When maternal varicella occurs later in the second or third trimesters of pregnancy, the fetus can develop asymptomatic congenital infection. Twenty per cent of infants with intrauterine-acquired VZV primary infection will develop neonatal or infantile zoster in the first year of life, as demonstrated in the present case (4). No cases of CVS or infantile zoster have been observed following maternal varicella vaccination during or just before pregnancy, nor following maternal varicella infection with infantile postexposure prophylaxis with antivaricella zoster immune globulin (5,6).

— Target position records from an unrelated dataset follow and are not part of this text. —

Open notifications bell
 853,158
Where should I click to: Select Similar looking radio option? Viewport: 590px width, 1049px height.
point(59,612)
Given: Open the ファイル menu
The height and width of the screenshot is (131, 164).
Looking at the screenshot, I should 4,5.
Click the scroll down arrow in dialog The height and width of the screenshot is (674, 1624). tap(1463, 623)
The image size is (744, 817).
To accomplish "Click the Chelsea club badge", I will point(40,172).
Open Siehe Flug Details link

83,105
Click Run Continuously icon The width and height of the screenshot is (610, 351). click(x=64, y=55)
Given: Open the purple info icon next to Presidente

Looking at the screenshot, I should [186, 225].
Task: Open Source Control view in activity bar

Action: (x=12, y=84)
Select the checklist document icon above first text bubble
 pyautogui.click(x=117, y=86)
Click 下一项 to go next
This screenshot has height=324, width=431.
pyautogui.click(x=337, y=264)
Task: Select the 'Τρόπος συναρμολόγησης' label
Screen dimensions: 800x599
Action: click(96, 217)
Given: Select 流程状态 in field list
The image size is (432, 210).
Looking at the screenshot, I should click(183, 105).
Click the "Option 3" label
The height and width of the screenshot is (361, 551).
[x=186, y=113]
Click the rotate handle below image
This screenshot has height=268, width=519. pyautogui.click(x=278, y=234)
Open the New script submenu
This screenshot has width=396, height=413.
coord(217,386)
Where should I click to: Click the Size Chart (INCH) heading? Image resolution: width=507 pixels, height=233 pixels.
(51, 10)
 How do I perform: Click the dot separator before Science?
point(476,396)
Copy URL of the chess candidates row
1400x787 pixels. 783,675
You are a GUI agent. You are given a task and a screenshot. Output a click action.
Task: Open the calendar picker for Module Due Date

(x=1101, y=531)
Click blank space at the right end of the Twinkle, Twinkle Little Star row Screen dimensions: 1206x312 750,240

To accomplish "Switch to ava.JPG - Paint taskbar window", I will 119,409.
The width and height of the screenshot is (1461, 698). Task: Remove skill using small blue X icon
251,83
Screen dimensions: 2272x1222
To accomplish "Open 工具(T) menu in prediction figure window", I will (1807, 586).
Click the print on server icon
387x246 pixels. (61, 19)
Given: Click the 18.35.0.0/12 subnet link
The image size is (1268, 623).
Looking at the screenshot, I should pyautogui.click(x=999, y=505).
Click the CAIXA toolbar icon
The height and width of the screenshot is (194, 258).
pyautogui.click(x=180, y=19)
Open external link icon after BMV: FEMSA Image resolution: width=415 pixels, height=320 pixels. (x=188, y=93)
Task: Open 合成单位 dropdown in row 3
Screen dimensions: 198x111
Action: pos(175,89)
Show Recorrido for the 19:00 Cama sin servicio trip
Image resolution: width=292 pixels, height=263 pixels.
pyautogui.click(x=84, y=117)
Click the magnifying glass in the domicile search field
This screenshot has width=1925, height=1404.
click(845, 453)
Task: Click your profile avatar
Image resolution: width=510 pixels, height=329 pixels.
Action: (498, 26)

The diagnosis of herpes zoster should be considered when vesicular lesions on an erythematous base are found in a dermatomal distribution. Clinical presentations in infants may include pruritis, localized pain, fever and lymphadenopathy (1). Complications such as secondary bacterial infections (impetigo) and ophthalmic herpes zoster have been described. The most commonly involved dermatomes are thoracic (33%), followed by cranial nerve (27%), cervical (20%) and lumbosacral (20%). The diagnosis can be confirmed by Tzanck smear or direct fluorescent antibody tests of scrapings from the floors of vesicles, high or rising VZV antibody titres, and definitively by culture or PCR for VZV.
In general, children with herpes zoster have an uncomplicated course, and disease is often mild, lasting one to three weeks (1). Treatment is generally supportive, with analgesia and appropriate skin care to minimize pain and the risk of secondary infection. Oral or intravenous acyclovir decreases the time to new vesicle formation and the number of days to crusting, and may be used in more severe cases.
CLINICAL PEARLS
Infantile herpes zoster occurs in 20% of infants after congenital VZV infection in the second or third trimester, and can also occur after postnatal varicella.
Infantile herpes zoster should be suspected when vesicular lesions in a dermatomal distribution are present, and can be confirmed definitively by culture or PCR for VZV from vesicular lesions.
Supportive care is adequate for most infants and acyclovir may be used in severe cases.